**YOUR OBJECTIVE**
Reproduce the following entries word for word.

**RECORDS SUPPLIED**
--*--
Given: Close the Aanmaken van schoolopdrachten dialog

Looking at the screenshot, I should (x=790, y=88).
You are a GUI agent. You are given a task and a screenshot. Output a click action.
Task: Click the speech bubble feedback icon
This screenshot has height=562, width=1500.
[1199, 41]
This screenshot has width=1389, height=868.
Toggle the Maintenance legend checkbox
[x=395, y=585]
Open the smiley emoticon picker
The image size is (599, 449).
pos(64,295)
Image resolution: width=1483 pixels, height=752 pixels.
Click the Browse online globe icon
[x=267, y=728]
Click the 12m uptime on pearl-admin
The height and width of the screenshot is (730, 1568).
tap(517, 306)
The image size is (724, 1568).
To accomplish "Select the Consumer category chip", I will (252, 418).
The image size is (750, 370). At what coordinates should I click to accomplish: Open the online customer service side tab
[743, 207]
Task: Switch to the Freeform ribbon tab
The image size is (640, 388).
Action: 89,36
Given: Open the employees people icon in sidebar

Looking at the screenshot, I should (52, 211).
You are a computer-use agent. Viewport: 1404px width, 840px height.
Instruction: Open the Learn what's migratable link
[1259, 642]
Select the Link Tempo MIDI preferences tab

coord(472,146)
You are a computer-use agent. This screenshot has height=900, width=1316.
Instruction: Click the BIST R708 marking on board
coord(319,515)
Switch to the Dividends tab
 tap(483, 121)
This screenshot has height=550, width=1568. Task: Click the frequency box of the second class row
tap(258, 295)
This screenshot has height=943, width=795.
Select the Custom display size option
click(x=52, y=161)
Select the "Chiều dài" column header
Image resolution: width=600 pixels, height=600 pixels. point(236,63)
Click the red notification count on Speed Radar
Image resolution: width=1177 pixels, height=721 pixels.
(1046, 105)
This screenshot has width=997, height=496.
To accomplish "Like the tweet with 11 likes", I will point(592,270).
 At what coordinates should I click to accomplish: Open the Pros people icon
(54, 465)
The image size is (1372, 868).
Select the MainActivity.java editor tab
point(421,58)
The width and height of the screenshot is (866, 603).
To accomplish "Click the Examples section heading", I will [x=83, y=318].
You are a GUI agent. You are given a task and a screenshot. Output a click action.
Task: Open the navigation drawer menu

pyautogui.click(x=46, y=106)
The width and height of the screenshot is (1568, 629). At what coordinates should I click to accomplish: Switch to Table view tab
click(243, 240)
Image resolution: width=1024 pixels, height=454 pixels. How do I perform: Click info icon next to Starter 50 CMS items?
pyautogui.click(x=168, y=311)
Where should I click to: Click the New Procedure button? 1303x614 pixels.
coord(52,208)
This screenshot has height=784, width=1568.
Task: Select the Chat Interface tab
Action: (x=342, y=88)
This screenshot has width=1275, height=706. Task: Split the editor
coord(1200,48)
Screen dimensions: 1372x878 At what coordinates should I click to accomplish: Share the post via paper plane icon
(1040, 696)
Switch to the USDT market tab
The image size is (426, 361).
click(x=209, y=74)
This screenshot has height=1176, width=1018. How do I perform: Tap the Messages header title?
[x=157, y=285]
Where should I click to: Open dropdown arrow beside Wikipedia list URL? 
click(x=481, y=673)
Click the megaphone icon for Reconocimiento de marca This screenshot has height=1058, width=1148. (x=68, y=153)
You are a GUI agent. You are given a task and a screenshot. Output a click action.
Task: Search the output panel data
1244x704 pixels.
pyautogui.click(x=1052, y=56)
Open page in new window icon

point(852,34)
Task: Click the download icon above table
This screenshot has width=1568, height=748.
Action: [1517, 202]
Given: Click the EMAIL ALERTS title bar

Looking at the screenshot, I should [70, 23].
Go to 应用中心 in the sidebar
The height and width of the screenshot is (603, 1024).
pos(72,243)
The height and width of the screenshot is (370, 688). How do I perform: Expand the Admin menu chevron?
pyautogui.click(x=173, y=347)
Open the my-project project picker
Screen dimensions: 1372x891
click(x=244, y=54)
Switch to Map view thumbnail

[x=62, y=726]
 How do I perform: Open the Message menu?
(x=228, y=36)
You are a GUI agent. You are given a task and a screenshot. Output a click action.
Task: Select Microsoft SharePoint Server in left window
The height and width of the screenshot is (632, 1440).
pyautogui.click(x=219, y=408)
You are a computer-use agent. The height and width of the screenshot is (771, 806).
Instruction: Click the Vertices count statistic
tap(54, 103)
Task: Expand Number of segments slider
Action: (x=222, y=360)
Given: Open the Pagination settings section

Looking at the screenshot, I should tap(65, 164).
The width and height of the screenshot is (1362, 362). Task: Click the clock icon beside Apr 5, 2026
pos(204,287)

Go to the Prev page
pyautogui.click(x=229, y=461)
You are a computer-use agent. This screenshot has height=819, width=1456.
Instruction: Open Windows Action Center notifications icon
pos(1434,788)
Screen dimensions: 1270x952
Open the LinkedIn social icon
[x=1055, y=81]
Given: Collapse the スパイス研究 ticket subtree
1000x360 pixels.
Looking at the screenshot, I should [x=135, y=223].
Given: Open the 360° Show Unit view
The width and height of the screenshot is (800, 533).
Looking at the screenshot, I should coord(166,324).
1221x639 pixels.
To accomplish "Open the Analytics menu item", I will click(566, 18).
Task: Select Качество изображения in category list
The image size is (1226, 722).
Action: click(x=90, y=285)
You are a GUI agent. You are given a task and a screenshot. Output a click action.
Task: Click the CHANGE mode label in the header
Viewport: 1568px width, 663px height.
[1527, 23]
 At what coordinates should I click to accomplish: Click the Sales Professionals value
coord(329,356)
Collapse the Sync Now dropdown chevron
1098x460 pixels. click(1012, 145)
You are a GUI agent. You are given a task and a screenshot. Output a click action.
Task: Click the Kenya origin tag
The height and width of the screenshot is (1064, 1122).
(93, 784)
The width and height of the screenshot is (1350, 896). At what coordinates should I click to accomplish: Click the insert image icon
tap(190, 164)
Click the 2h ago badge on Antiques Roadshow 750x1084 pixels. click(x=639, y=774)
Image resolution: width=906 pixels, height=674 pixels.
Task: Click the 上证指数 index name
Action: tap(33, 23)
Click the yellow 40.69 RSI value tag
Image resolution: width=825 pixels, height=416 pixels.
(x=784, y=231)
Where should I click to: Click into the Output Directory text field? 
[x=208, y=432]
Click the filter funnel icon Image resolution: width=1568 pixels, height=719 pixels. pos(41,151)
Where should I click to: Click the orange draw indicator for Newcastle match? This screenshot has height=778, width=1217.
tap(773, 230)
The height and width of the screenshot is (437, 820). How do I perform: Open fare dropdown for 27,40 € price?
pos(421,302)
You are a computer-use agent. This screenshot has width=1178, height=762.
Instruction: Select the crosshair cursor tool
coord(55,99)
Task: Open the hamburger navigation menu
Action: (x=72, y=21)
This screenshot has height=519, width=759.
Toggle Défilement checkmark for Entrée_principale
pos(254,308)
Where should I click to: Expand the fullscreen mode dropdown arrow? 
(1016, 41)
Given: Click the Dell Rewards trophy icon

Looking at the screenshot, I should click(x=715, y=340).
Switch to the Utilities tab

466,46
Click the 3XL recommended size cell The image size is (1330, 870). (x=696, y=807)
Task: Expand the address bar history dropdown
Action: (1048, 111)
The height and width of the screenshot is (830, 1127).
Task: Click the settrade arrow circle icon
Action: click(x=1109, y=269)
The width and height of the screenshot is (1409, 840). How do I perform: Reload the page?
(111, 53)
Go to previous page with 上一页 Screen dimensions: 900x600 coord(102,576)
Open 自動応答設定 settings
--*--
**OUTPUT FOR THIS EXERCISE**
Given: Close the Aanmaken van schoolopdrachten dialog

Looking at the screenshot, I should (x=790, y=88).
You are a GUI agent. You are given a task and a screenshot. Output a click action.
Task: Click the speech bubble feedback icon
This screenshot has height=562, width=1500.
[1199, 41]
This screenshot has width=1389, height=868.
Toggle the Maintenance legend checkbox
[x=395, y=585]
Open the smiley emoticon picker
The image size is (599, 449).
pos(64,295)
Image resolution: width=1483 pixels, height=752 pixels.
Click the Browse online globe icon
[x=267, y=728]
Click the 12m uptime on pearl-admin
The height and width of the screenshot is (730, 1568).
tap(517, 306)
The image size is (724, 1568).
To accomplish "Select the Consumer category chip", I will (252, 418).
The image size is (750, 370). At what coordinates should I click to accomplish: Open the online customer service side tab
[743, 207]
Task: Switch to the Freeform ribbon tab
The image size is (640, 388).
Action: 89,36
Given: Open the employees people icon in sidebar

Looking at the screenshot, I should (52, 211).
You are a computer-use agent. Viewport: 1404px width, 840px height.
Instruction: Open the Learn what's migratable link
[1259, 642]
Select the Link Tempo MIDI preferences tab

coord(472,146)
You are a computer-use agent. This screenshot has height=900, width=1316.
Instruction: Click the BIST R708 marking on board
coord(319,515)
Switch to the Dividends tab
 tap(483, 121)
This screenshot has height=550, width=1568. Task: Click the frequency box of the second class row
tap(258, 295)
This screenshot has height=943, width=795.
Select the Custom display size option
click(x=52, y=161)
Select the "Chiều dài" column header
Image resolution: width=600 pixels, height=600 pixels. point(236,63)
Click the red notification count on Speed Radar
Image resolution: width=1177 pixels, height=721 pixels.
(1046, 105)
This screenshot has width=997, height=496.
To accomplish "Like the tweet with 11 likes", I will point(592,270).
 At what coordinates should I click to accomplish: Open the Pros people icon
(54, 465)
The image size is (1372, 868).
Select the MainActivity.java editor tab
point(421,58)
The width and height of the screenshot is (866, 603).
To accomplish "Click the Examples section heading", I will [x=83, y=318].
You are a GUI agent. You are given a task and a screenshot. Output a click action.
Task: Open the navigation drawer menu

pyautogui.click(x=46, y=106)
The width and height of the screenshot is (1568, 629). At what coordinates should I click to accomplish: Switch to Table view tab
click(243, 240)
Image resolution: width=1024 pixels, height=454 pixels. How do I perform: Click info icon next to Starter 50 CMS items?
pyautogui.click(x=168, y=311)
Where should I click to: Click the New Procedure button? 1303x614 pixels.
coord(52,208)
This screenshot has height=784, width=1568.
Task: Select the Chat Interface tab
Action: (x=342, y=88)
This screenshot has width=1275, height=706. Task: Split the editor
coord(1200,48)
Screen dimensions: 1372x878 At what coordinates should I click to accomplish: Share the post via paper plane icon
(1040, 696)
Switch to the USDT market tab
The image size is (426, 361).
click(x=209, y=74)
This screenshot has height=1176, width=1018. How do I perform: Tap the Messages header title?
[x=157, y=285]
Where should I click to: Open dropdown arrow beside Wikipedia list URL? 
click(x=481, y=673)
Click the megaphone icon for Reconocimiento de marca This screenshot has height=1058, width=1148. (x=68, y=153)
You are a GUI agent. You are given a task and a screenshot. Output a click action.
Task: Search the output panel data
1244x704 pixels.
pyautogui.click(x=1052, y=56)
Open page in new window icon

point(852,34)
Task: Click the download icon above table
This screenshot has width=1568, height=748.
Action: [1517, 202]
Given: Click the EMAIL ALERTS title bar

Looking at the screenshot, I should [70, 23].
Go to 应用中心 in the sidebar
The height and width of the screenshot is (603, 1024).
pos(72,243)
The height and width of the screenshot is (370, 688). How do I perform: Expand the Admin menu chevron?
pyautogui.click(x=173, y=347)
Open the my-project project picker
Screen dimensions: 1372x891
click(x=244, y=54)
Switch to Map view thumbnail

[x=62, y=726]
 How do I perform: Open the Message menu?
(x=228, y=36)
You are a GUI agent. You are given a task and a screenshot. Output a click action.
Task: Select Microsoft SharePoint Server in left window
The height and width of the screenshot is (632, 1440).
pyautogui.click(x=219, y=408)
You are a computer-use agent. The height and width of the screenshot is (771, 806).
Instruction: Click the Vertices count statistic
tap(54, 103)
Task: Expand Number of segments slider
Action: (x=222, y=360)
Given: Open the Pagination settings section

Looking at the screenshot, I should tap(65, 164).
The width and height of the screenshot is (1362, 362). Task: Click the clock icon beside Apr 5, 2026
pos(204,287)

Go to the Prev page
pyautogui.click(x=229, y=461)
You are a computer-use agent. This screenshot has height=819, width=1456.
Instruction: Open Windows Action Center notifications icon
pos(1434,788)
Screen dimensions: 1270x952
Open the LinkedIn social icon
[x=1055, y=81]
Given: Collapse the スパイス研究 ticket subtree
1000x360 pixels.
Looking at the screenshot, I should [x=135, y=223].
Given: Open the 360° Show Unit view
The width and height of the screenshot is (800, 533).
Looking at the screenshot, I should coord(166,324).
1221x639 pixels.
To accomplish "Open the Analytics menu item", I will click(566, 18).
Task: Select Качество изображения in category list
The image size is (1226, 722).
Action: click(x=90, y=285)
You are a GUI agent. You are given a task and a screenshot. Output a click action.
Task: Click the CHANGE mode label in the header
Viewport: 1568px width, 663px height.
[1527, 23]
 At what coordinates should I click to accomplish: Click the Sales Professionals value
coord(329,356)
Collapse the Sync Now dropdown chevron
1098x460 pixels. click(1012, 145)
You are a GUI agent. You are given a task and a screenshot. Output a click action.
Task: Click the Kenya origin tag
The height and width of the screenshot is (1064, 1122).
(93, 784)
The width and height of the screenshot is (1350, 896). At what coordinates should I click to accomplish: Click the insert image icon
tap(190, 164)
Click the 2h ago badge on Antiques Roadshow 750x1084 pixels. click(x=639, y=774)
Image resolution: width=906 pixels, height=674 pixels.
Task: Click the 上证指数 index name
Action: tap(33, 23)
Click the yellow 40.69 RSI value tag
Image resolution: width=825 pixels, height=416 pixels.
(x=784, y=231)
Where should I click to: Click into the Output Directory text field? 
[x=208, y=432]
Click the filter funnel icon Image resolution: width=1568 pixels, height=719 pixels. pos(41,151)
Where should I click to: Click the orange draw indicator for Newcastle match? This screenshot has height=778, width=1217.
tap(773, 230)
The height and width of the screenshot is (437, 820). How do I perform: Open fare dropdown for 27,40 € price?
pos(421,302)
You are a computer-use agent. This screenshot has width=1178, height=762.
Instruction: Select the crosshair cursor tool
coord(55,99)
Task: Open the hamburger navigation menu
Action: (x=72, y=21)
This screenshot has height=519, width=759.
Toggle Défilement checkmark for Entrée_principale
pos(254,308)
Where should I click to: Expand the fullscreen mode dropdown arrow? 
(1016, 41)
Given: Click the Dell Rewards trophy icon

Looking at the screenshot, I should click(x=715, y=340).
Switch to the Utilities tab

466,46
Click the 3XL recommended size cell The image size is (1330, 870). (x=696, y=807)
Task: Expand the address bar history dropdown
Action: (1048, 111)
The height and width of the screenshot is (830, 1127).
Task: Click the settrade arrow circle icon
Action: click(x=1109, y=269)
The width and height of the screenshot is (1409, 840). How do I perform: Reload the page?
(111, 53)
Go to previous page with 上一页 Screen dimensions: 900x600 coord(102,576)
Open 自動応答設定 settings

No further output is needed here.